[Saved data entries]
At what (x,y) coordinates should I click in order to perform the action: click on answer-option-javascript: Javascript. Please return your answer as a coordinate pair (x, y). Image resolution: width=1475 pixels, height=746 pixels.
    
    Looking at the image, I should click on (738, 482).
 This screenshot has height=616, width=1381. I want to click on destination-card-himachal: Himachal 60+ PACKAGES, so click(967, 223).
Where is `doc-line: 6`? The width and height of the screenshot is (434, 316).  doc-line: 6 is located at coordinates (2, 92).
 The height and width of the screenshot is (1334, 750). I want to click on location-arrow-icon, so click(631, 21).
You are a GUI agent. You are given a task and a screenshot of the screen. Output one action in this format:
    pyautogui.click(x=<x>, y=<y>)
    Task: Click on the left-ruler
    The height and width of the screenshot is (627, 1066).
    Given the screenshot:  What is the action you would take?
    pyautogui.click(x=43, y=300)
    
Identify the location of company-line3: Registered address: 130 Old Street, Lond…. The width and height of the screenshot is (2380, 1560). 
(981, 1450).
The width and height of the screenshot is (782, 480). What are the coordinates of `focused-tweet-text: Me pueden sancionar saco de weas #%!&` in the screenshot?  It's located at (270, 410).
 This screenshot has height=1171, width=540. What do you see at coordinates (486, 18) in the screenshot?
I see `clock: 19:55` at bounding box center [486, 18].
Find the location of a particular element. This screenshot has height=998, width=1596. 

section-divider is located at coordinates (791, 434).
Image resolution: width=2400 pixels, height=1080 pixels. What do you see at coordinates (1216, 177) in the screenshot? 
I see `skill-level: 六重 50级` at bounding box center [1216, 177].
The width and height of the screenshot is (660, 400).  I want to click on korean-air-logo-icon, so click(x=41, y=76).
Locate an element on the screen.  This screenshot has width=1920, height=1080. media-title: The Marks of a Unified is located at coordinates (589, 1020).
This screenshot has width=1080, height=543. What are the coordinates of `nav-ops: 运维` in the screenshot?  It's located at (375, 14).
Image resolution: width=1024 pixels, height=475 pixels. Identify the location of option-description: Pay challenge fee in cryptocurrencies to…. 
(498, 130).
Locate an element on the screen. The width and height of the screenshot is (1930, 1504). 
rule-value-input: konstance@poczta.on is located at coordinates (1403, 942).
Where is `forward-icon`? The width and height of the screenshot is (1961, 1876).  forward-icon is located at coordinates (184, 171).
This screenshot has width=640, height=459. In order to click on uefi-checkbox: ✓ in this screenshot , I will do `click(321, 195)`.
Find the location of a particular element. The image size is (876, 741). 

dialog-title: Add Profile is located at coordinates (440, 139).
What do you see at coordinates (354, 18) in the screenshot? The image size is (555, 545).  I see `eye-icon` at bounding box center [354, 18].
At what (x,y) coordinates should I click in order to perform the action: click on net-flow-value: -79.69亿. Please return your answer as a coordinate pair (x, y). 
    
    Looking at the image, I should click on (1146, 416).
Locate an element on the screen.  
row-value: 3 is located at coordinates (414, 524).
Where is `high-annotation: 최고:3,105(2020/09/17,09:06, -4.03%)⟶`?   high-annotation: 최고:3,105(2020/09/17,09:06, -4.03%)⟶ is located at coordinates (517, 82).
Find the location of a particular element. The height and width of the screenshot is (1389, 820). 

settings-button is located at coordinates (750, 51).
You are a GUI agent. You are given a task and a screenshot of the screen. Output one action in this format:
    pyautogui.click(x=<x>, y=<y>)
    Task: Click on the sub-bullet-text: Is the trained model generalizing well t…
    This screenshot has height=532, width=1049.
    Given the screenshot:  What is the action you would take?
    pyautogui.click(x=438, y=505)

TASK ITEM:
Swap "GUI agent" for "desktop agent" in the data, starting with the line that contains "What do you see at coordinates (354, 18)" and continuing through the last line of the data. Output only those lines, with both ends included and everything else unchanged.

WRITTEN SOLUTION:
What do you see at coordinates (354, 18) in the screenshot? The image size is (555, 545).  I see `eye-icon` at bounding box center [354, 18].
At what (x,y) coordinates should I click in order to perform the action: click on net-flow-value: -79.69亿. Please return your answer as a coordinate pair (x, y). 
    
    Looking at the image, I should click on (1146, 416).
Locate an element on the screen.  
row-value: 3 is located at coordinates (414, 524).
Where is `high-annotation: 최고:3,105(2020/09/17,09:06, -4.03%)⟶`?   high-annotation: 최고:3,105(2020/09/17,09:06, -4.03%)⟶ is located at coordinates (517, 82).
Find the location of a particular element. The height and width of the screenshot is (1389, 820). 

settings-button is located at coordinates (750, 51).
You are a desktop agent. You are given a task and a screenshot of the screen. Output one action in this format:
    pyautogui.click(x=<x>, y=<y>)
    Task: Click on the sub-bullet-text: Is the trained model generalizing well t…
    This screenshot has height=532, width=1049.
    Given the screenshot:  What is the action you would take?
    pyautogui.click(x=438, y=505)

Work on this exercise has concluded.